Item 5.02. Departure of Directors or Certain Officers; Election of Directors;
Appointment of Certain Officers; Compensatory Arrangements of Certain Officers.
On October 21, 2020, the board of directors (the "Board") of Yext, Inc. (the
"Company") approved an increase in the number of authorized directors from eight
to nine and elected Hillary Smith as a Class II member of the Board to fill the
vacancy. Ms. Smith's term will expire at the 2022 annual meeting of
stockholders. The Board has also determined Ms. Smith will be serving on the
Compensation Committee of the Board.
Hillary Smith has served as an operating partner at Craft Ventures since
September 2019 and also serves as a consultant to various technology companies.
Previously, Ms. Smith served as general counsel at a number of public and
private technologies companies most recently Square, Inc., from December 2016 to
March 2018. From July 2015 to October 2016, Ms. Smith served as general counsel
and corporate secretary for Zenefits, and from May 2010 to June 2015, she served
as general counsel to SuccessFactors, Inc. Ms. Smith has served on the Board of
Directors at Elevate Services, Inc., a private company that offers consulting,
technology, and services to law departments and law firms, since November 2018
and also serves on the advisory boards of other technology companies and
non-profits. Ms. Smith holds a B.A. in History from Montana State
University-Bozeman and a J.D. from Cornell Law School.

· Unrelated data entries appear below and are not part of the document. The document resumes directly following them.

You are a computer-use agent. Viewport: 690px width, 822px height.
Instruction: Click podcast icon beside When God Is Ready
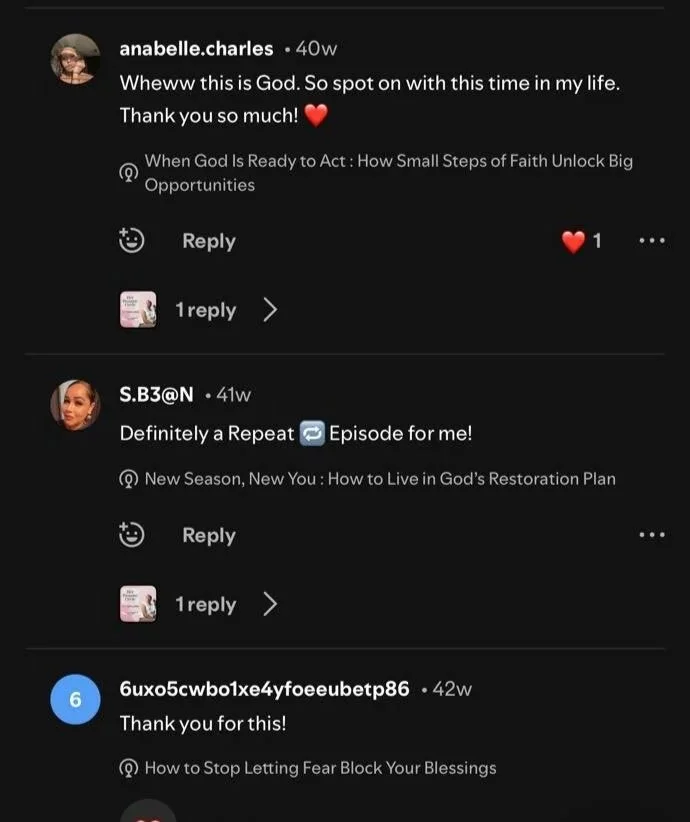[x=129, y=172]
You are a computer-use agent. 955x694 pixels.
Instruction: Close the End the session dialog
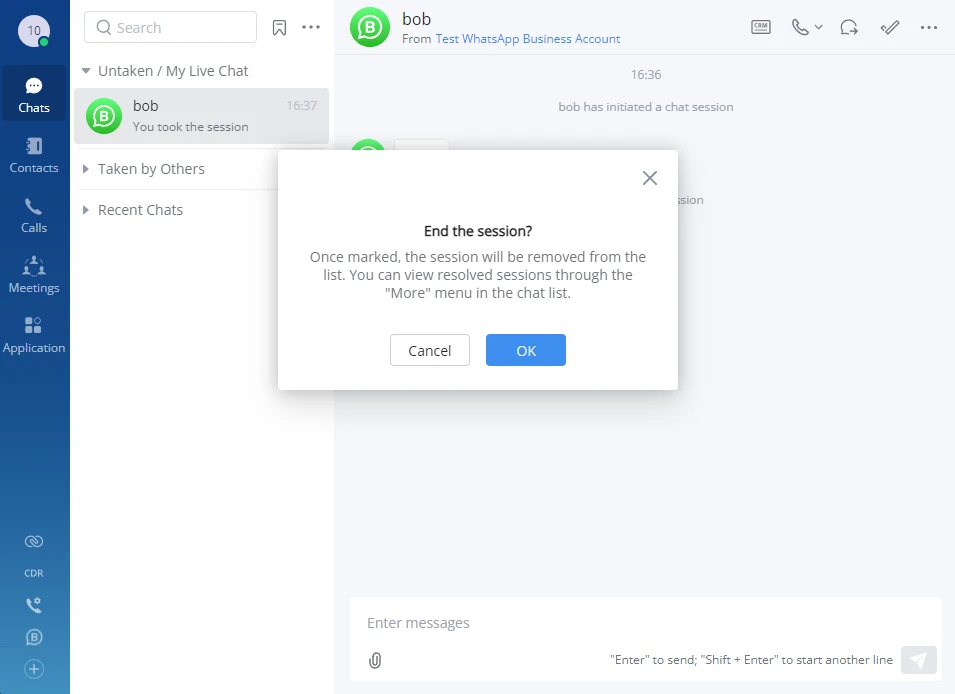(650, 178)
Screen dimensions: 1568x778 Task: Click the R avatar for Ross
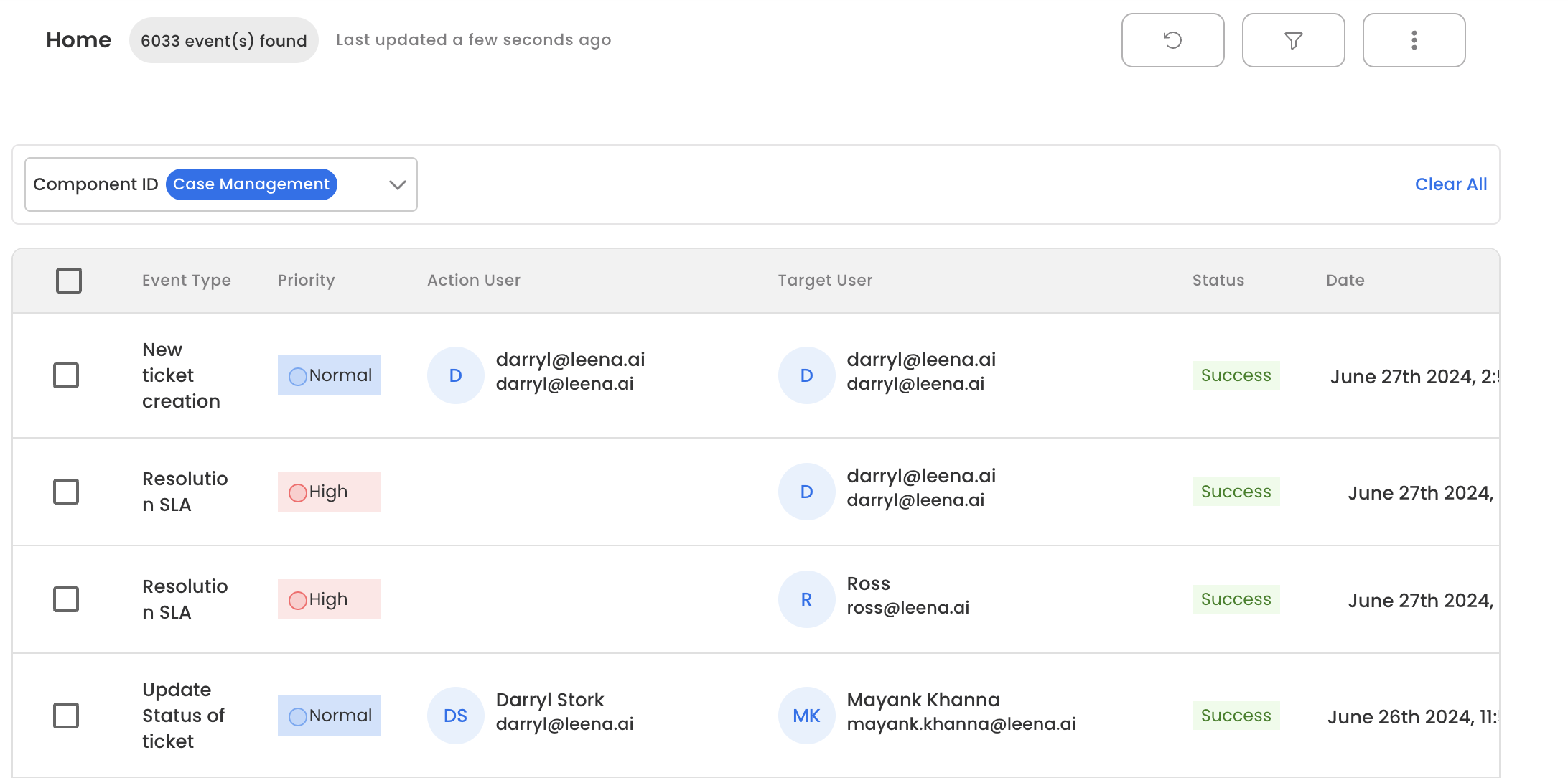tap(806, 599)
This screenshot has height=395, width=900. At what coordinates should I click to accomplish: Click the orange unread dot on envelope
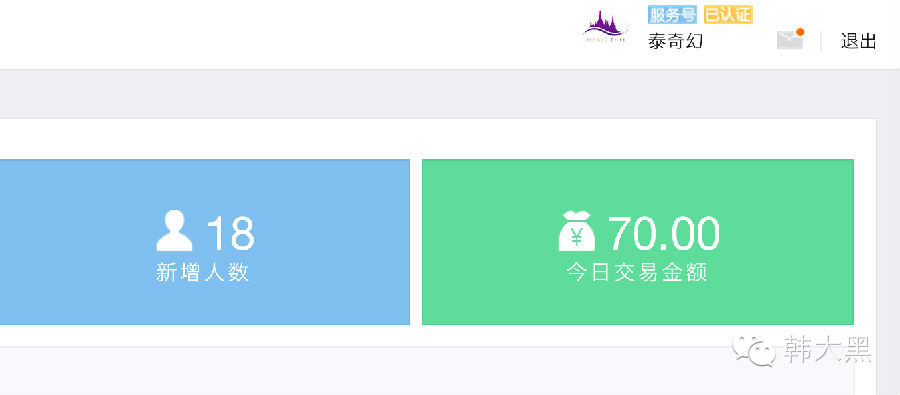(x=800, y=32)
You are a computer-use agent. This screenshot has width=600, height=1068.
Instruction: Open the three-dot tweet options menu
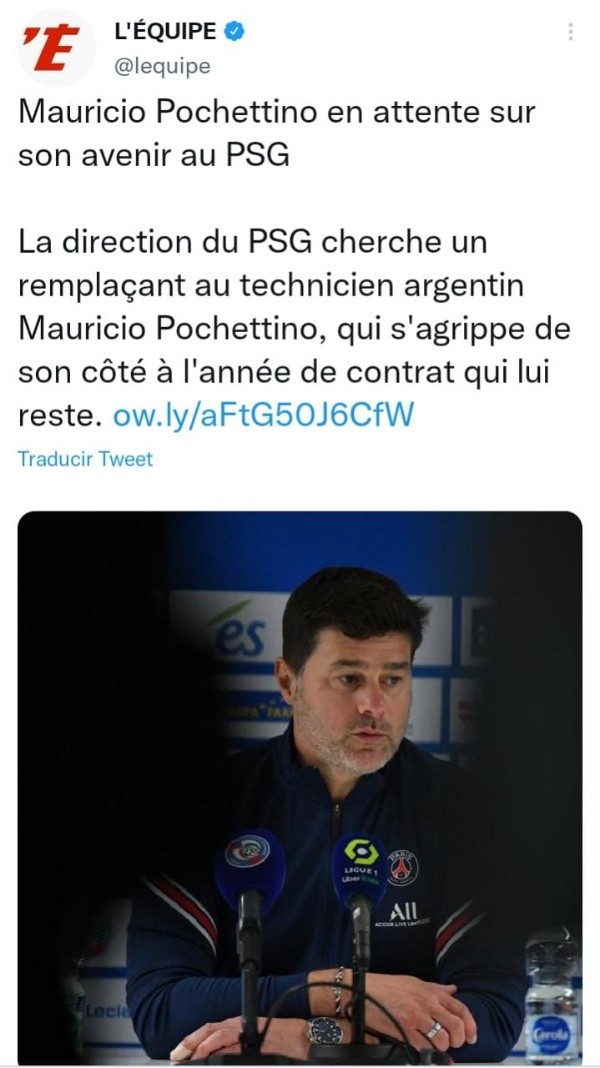tap(570, 31)
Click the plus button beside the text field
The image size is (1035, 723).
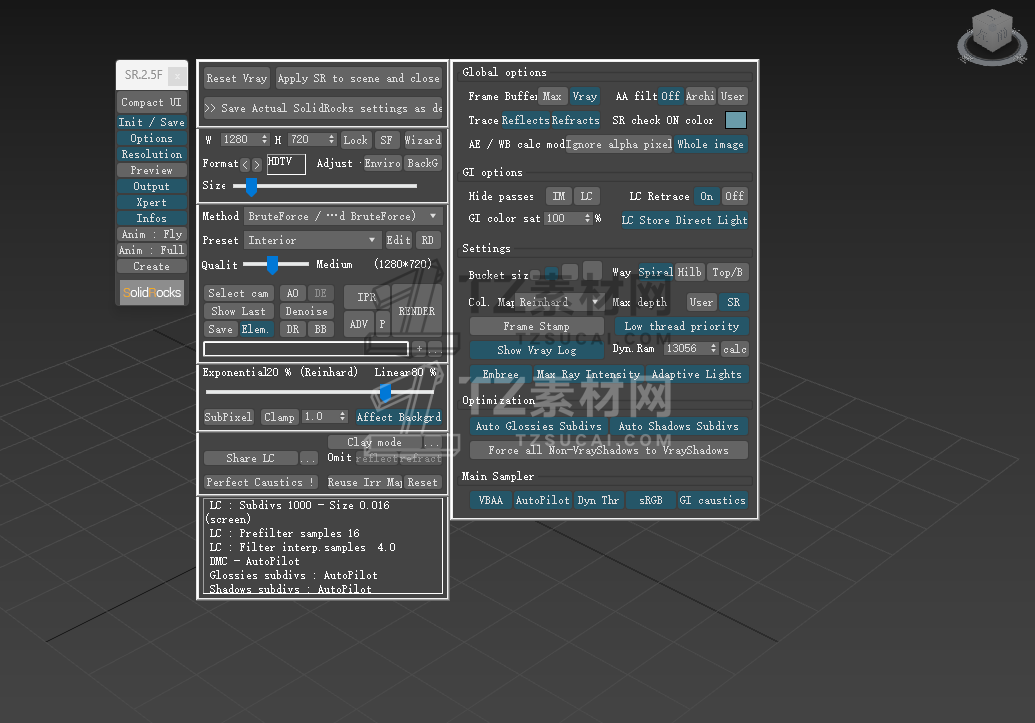[420, 349]
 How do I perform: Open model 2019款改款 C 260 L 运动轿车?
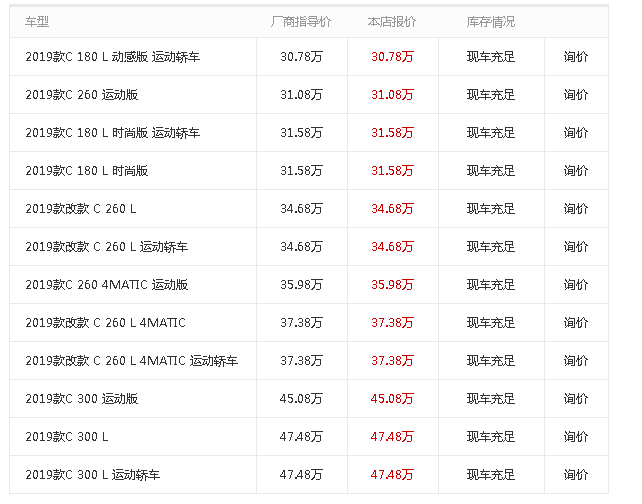tap(106, 247)
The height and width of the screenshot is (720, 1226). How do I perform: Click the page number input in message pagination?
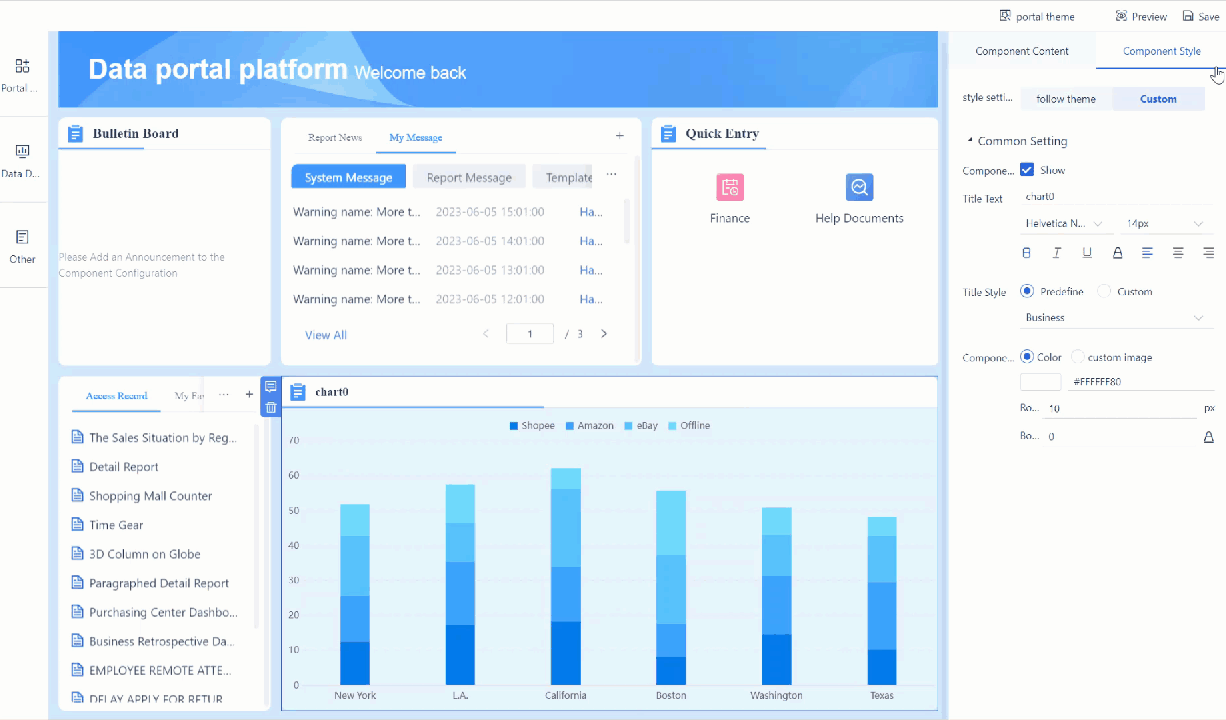tap(529, 334)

Ms. Smith is eligible to receive compensation as outlined in the Company's
outside director compensation policy described in the Company's proxy statement
dated April 23, 2020. Pursuant to this policy, the Company's outside directors
are eligible to receive an annual cash retainer based on their general service
on the Board and additional cash retainers for participation or serving as
chairperson of certain committees of the Board. Under the policy, a non-employee
director can elect to receive such cash compensation in the form of equity
awards. The Company's outside directors are also eligible to receive equity
awards under the Company's 2016 Equity Incentive Plan (the "Plan").
In connection with her election to the Board, Ms. Smith has been awarded an
initial grant of restricted stock units having a value, as defined under the
policy, of $300,000 at the time of grant under the Plan, or 18,007 restricted
stock units. This award will vest in approximately equal installments annually
over a three-year period, subject to continued service through each vesting
date. The Company's outside directors are also entitled to an annual grant of
restricted stock or restricted stock units having a value, as defined under the
policy, of $150,000 at the time of grant, provided the non-employee director has
served on the Company's Board of Directors for at least the preceding six
months. This annual award will vest as to 100% of the shares on the one-year
anniversary of the date of grant or upon a change of control. The Board has
discretion to accelerate or modify such vesting schedule. Finally, the Company
reimburses its non-employee directors for all reasonable out-of-pocket expenses
incurred in the performance of their duties as directors.
In connection with her election, Ms. Smith entered into the Company's standard
indemnification agreement for directors and officers.